Elvira González-Salmón, Victoria Di Césare, Aoxia Xiao, and Nicolás Robinson-García have published a preprint about the contribution of authors in the creation of academic articles. Through a study that has encompassed around 700,000 articles, the authors aimed to better understand how these contributions are distributed across different fields, such as medicine, biology, and physics. They also seek to determine whether the order in which authors’ names appear truly reflects who did the most work, emphasizing evaluation systems like the CRediT taxonomy to help assign credit to each author fairly and clearly.
Below, we link to the abstract of the study and its direct link.
In this research article we present the first cross-disciplinary descriptive analysis on the use of contribution statements.

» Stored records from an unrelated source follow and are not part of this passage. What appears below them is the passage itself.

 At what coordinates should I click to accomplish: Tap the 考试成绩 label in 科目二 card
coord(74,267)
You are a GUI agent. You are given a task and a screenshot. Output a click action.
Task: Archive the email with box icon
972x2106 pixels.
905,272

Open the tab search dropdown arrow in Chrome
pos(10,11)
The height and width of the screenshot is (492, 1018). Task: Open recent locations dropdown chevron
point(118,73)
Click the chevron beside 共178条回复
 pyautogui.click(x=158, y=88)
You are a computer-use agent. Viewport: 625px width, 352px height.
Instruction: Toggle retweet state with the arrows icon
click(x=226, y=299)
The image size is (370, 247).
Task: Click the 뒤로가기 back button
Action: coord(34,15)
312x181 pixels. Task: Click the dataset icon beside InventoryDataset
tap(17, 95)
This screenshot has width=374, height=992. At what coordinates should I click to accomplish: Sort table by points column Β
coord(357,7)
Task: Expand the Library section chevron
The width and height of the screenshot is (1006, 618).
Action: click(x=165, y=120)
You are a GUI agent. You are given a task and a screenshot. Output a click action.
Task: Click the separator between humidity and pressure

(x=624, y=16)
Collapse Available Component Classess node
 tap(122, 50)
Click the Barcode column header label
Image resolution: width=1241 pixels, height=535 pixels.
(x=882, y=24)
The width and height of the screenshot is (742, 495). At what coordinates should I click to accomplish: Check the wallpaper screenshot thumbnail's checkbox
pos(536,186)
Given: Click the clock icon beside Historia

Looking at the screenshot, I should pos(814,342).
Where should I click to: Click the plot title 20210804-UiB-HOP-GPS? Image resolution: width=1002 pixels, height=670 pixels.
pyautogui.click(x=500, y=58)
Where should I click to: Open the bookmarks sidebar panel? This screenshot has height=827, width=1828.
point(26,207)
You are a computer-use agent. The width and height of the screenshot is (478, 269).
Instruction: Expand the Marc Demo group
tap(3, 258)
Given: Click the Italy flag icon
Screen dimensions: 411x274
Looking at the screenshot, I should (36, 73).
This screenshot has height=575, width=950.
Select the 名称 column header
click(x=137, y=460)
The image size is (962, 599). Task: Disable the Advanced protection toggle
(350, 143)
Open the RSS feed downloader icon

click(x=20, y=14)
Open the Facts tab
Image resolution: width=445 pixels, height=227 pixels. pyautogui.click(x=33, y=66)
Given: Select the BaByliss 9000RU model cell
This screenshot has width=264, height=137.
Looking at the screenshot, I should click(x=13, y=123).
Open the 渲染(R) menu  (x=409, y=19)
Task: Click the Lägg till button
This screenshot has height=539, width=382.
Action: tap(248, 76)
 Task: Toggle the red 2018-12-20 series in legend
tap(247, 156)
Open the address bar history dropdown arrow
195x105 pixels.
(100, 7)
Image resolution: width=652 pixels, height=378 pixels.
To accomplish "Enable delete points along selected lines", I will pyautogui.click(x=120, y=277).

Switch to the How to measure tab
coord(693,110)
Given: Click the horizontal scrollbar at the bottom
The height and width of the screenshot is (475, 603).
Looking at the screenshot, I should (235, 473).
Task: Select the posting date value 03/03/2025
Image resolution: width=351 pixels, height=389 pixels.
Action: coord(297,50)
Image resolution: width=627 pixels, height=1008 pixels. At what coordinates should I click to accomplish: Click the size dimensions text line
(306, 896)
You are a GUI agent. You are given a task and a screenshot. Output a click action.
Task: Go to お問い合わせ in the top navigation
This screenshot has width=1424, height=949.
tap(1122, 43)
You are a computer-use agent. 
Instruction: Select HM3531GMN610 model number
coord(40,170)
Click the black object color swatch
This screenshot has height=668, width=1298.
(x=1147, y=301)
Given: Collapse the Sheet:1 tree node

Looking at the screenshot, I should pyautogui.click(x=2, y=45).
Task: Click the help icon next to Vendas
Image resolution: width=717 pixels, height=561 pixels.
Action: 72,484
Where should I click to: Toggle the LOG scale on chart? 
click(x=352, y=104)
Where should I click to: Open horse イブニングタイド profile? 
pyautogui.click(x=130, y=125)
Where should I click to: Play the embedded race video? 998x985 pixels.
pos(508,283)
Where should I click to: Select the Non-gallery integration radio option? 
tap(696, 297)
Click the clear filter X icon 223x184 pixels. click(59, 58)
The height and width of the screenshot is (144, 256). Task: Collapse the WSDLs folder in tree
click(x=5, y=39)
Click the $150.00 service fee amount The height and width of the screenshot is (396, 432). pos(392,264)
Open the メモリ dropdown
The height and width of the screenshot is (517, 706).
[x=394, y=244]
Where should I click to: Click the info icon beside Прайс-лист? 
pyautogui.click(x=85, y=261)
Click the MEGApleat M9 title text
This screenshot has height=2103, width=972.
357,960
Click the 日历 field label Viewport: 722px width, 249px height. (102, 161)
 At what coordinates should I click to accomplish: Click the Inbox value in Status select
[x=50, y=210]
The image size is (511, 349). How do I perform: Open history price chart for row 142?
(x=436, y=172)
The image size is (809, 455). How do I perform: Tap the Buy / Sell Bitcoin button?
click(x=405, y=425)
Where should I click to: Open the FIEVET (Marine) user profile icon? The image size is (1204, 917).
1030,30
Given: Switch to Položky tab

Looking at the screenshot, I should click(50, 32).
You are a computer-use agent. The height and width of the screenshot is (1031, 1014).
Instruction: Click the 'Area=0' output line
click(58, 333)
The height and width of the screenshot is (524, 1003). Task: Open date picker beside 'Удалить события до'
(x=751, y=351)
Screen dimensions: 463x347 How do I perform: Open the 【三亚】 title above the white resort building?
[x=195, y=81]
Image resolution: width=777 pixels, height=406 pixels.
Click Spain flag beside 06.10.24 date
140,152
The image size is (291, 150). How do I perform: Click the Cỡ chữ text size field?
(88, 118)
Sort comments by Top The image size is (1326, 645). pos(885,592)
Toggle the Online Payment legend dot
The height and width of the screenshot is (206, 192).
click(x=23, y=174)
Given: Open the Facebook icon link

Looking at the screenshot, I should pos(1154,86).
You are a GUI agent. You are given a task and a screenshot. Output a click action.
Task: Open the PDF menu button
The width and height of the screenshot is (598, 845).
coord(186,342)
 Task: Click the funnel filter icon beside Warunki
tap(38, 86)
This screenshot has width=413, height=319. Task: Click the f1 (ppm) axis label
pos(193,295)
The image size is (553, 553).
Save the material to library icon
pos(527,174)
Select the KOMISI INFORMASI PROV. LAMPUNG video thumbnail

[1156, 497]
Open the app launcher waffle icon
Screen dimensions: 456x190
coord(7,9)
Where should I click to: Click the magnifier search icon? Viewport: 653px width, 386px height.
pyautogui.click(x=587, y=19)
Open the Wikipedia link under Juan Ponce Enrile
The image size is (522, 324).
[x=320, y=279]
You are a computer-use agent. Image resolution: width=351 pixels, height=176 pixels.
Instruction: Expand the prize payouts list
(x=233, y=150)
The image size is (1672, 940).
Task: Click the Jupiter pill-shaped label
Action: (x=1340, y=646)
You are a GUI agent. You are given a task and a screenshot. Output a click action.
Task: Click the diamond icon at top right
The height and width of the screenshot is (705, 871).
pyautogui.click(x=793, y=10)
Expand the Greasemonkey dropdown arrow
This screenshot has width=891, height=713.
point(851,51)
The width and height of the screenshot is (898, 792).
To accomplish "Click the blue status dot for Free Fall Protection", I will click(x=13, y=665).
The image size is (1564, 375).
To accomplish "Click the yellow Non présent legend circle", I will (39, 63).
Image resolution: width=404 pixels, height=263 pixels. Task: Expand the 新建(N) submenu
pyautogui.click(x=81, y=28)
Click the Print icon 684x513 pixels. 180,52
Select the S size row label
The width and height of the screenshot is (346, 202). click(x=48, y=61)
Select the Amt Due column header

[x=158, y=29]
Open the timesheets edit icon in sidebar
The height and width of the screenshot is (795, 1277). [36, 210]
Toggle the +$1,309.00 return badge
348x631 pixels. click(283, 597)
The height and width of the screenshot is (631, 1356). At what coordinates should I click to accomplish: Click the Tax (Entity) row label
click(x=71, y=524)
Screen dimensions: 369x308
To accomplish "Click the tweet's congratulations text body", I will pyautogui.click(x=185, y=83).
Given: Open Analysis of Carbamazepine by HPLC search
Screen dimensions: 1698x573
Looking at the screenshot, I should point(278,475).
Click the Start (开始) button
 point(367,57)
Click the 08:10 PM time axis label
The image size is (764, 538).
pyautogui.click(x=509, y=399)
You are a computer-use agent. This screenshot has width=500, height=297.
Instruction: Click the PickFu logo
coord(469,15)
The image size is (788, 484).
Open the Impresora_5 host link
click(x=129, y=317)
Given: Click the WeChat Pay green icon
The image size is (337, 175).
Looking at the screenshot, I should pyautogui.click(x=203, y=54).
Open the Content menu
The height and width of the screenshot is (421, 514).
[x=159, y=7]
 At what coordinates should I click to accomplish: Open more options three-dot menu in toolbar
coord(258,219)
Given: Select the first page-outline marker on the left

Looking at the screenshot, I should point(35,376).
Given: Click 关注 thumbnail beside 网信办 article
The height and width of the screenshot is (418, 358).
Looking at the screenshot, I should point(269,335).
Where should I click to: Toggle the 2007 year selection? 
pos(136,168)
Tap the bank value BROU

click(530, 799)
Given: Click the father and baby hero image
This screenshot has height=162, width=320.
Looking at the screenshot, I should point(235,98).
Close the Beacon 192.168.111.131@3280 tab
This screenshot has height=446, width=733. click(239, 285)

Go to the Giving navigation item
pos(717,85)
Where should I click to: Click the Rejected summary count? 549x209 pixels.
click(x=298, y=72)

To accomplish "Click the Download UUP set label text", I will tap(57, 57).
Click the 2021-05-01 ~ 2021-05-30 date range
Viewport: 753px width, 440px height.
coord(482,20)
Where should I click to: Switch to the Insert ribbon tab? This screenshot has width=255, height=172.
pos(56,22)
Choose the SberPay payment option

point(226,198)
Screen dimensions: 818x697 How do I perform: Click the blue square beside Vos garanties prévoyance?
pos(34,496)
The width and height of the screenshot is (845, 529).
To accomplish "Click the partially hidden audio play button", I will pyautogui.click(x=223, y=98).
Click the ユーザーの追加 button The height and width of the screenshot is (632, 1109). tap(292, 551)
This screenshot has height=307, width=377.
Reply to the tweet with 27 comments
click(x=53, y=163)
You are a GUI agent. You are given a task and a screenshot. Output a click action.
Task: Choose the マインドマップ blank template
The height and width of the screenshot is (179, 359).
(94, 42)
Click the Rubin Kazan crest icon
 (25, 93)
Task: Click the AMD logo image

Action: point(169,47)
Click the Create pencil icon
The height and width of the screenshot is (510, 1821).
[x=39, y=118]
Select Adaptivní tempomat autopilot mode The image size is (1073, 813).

Our main objective is to obtain further insight on contributions by a variety of fields (Multidisciplinary, Health, Life, Physical and Social Sciences) from the largest dataset used up to now. We examine more than 700,000 articles published between 2017 and 2024 in Elsevier and PLOS journals, in combination with bibliometric data extracted from the Scopus database. The descriptive analysis of the dataset focuses on the overall coverage of the merged data, the distribution of authorship and disciplines at paper level, and the interactions between contribution statements, author order and disciplines. Our two main findings indicate that, on the one hand, looking at contributions and authorship order can enrich the way we understand science as a social endeavor. On the other hand, delving deeper into contributorship differences by field is key. We underscore the value of the CRediT taxonomy in unveiling nuanced research dynamics and offering a more equitable framework for evaluation.